Thoracoscopy in undiagnosed pleural effusions
Objective. To review the indications and accuracy of diagnostic thoracoscopy for pleural effusions of unknown origin.
Design. Retrospective review of consecutive patients referred for diagnostic thoracoscopy over a 5-year period from 1 January 1989 to 31 December 1993.
Setting. Tertiary referral cardiothoracic unit.
Patients. Thirty-four patients referred from either medical or oncology services within a university-affiliated academic complex.
Interventions. All patients had diagnostic thoracoscopy performed under general anaesthesia. Retrospective data were collected in respect of presenting symptoms, gross findings, final pathological findings, amount of drainage, length of hospital stay and complications of the procedure. In 7 patients (21 %), iodised talc was insufflated at the same time to create pleurodesis.
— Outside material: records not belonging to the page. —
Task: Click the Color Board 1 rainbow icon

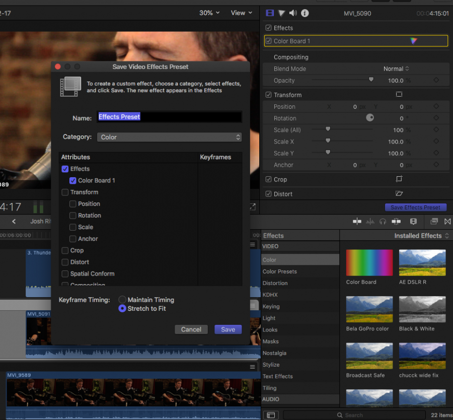Action: point(413,41)
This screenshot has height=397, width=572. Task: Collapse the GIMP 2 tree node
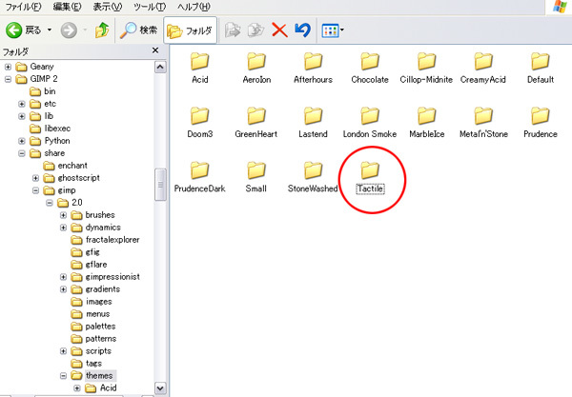[x=9, y=79]
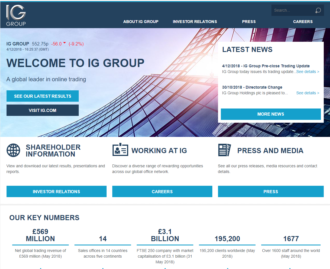Open the Careers nav menu item
Viewport: 330px width, 269px height.
coord(303,22)
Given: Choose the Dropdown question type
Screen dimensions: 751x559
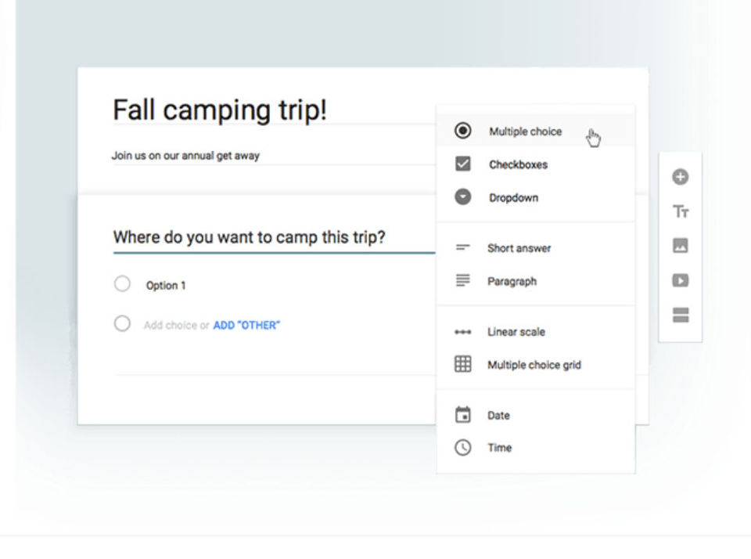Looking at the screenshot, I should click(513, 198).
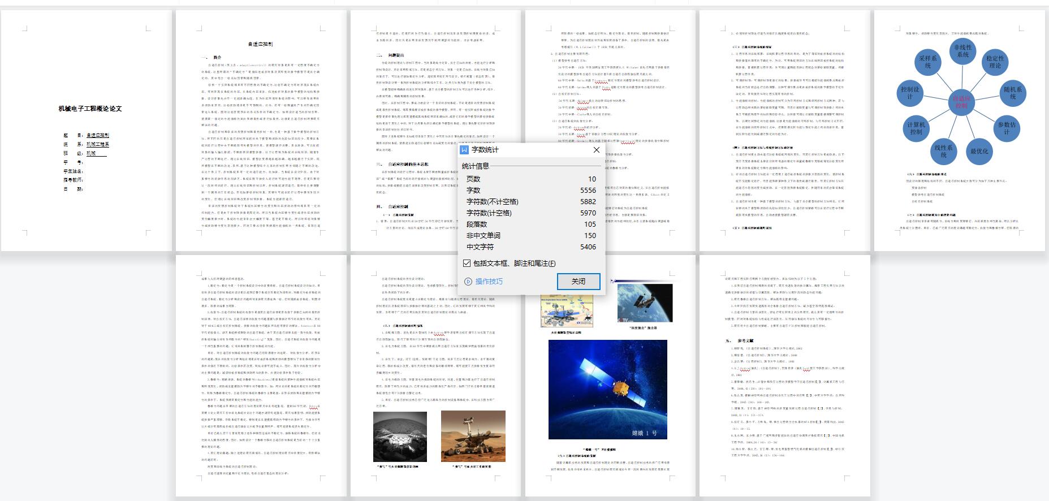This screenshot has height=501, width=1049.
Task: Click the 随机系统 diagram circle
Action: (1012, 93)
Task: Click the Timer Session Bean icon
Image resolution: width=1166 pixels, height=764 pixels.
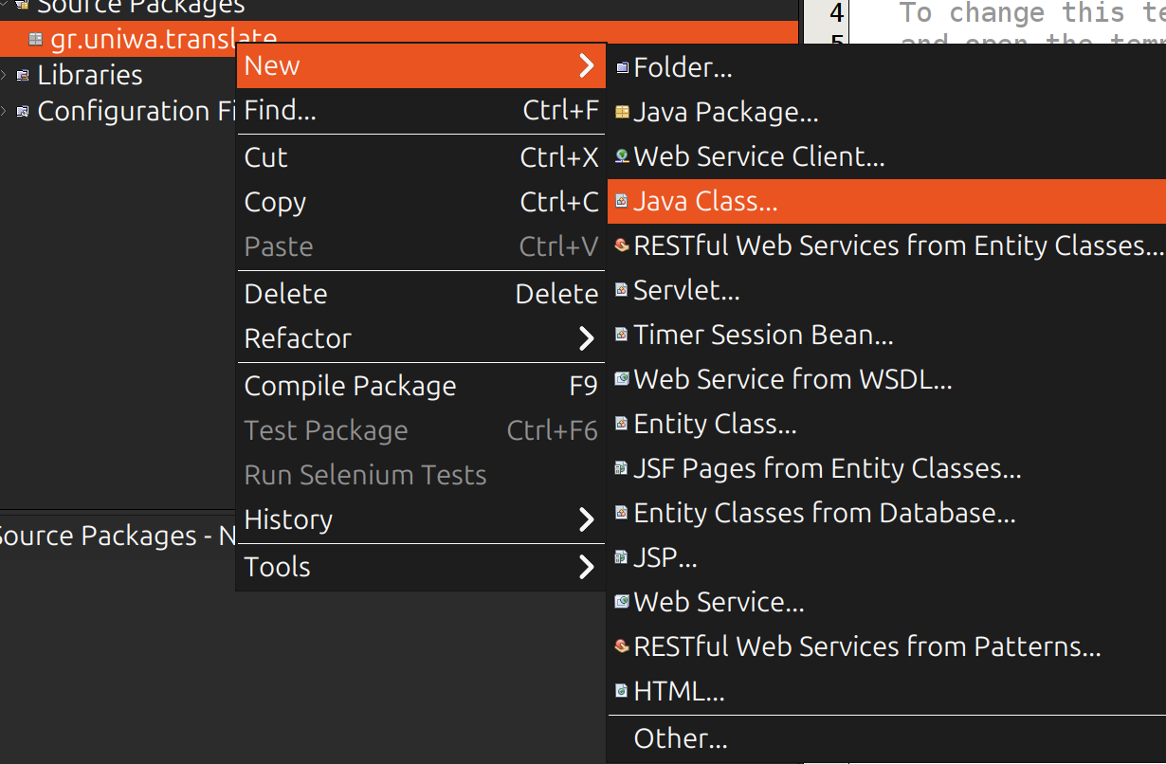Action: (x=622, y=335)
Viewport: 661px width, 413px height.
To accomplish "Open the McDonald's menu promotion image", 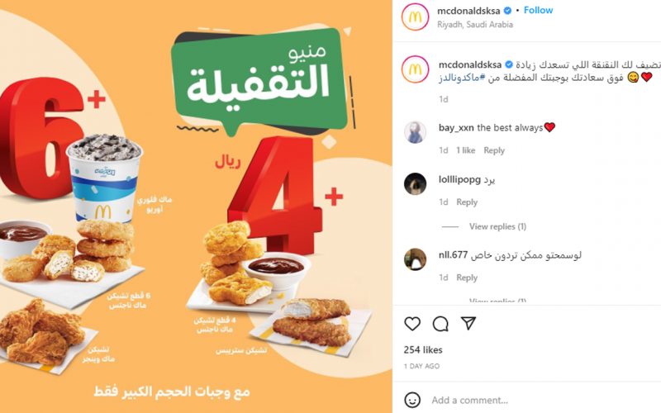I will [x=196, y=207].
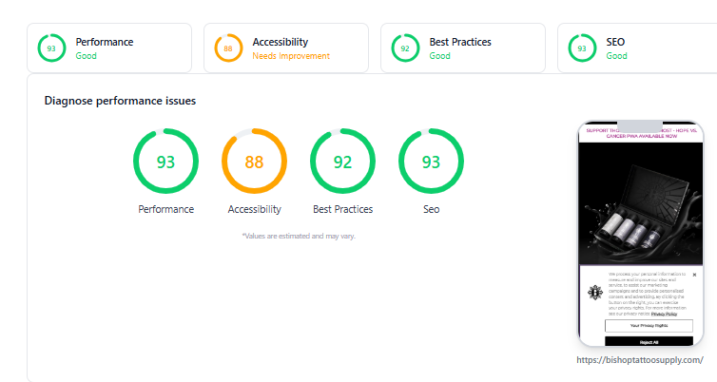Open Privacy Policy link in preview popup
Screen dimensions: 717x382
664,314
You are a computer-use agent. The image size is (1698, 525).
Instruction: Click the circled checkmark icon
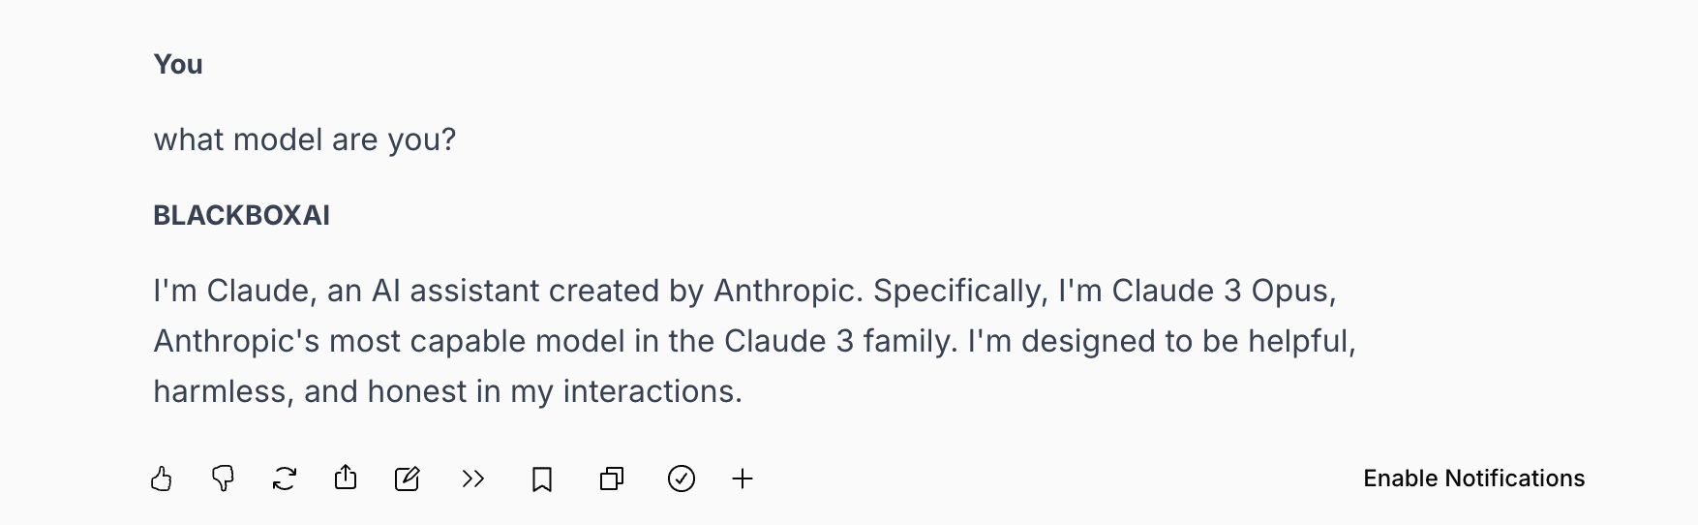[x=682, y=479]
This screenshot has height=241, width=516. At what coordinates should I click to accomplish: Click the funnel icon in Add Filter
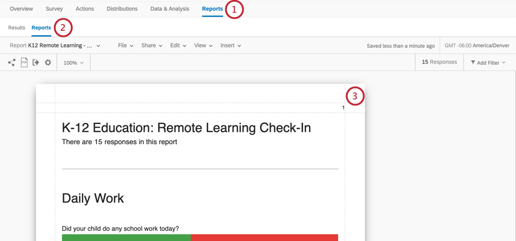(x=472, y=62)
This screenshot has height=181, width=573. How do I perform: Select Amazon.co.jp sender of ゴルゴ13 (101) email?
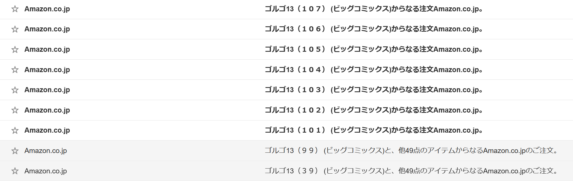(47, 130)
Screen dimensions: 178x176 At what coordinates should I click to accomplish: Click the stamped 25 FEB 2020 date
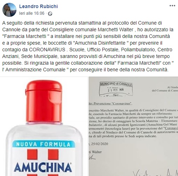(116, 90)
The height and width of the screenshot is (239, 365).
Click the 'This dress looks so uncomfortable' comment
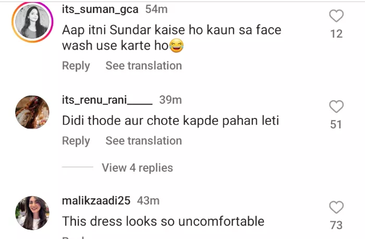(163, 221)
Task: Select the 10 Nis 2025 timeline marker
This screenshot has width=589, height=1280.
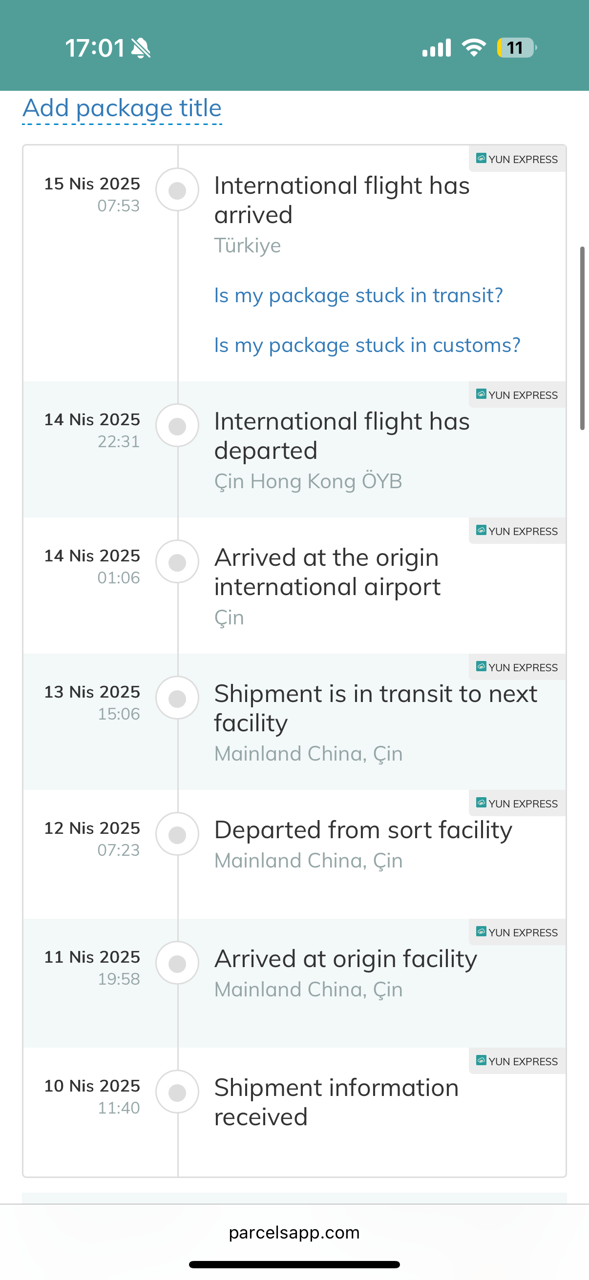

Main results. Final diagnoses were: 17 (50%) malignant disease, 6 (18%) tuberculosis and 9 (26%) 'negative' pathology. In 2 (6%), further intervention was required to make a conclusive diagnosis. The diagnostic sensitivity for malignant disease was 89% and the specificity 100%. For pleural tuberculosis both the sensitivity and specificity were 100%. For 'negative' diagnoses the negative predictive value was 82%. A history of fever and sweats had a marked association (P =0.002) with the final diagnosis of tuberculosis. No association could be identified between the gross observations at the time of thoracoscopy and the final diagnosis. The average length of hospital stay was 6.7 (range 1 - 25) days. There was 1 in-hospital death (3%), and 9 patients (26%) had major complications related to the procedure.
Conclusions. Diagnostic thoracoscopy is a useful modality for obtaining a diagnosis in effusions of unknown origin where other methods have failed. The presence of symptoms such as fever and sweats is highly associated with a final diagnosis of tuberculosis.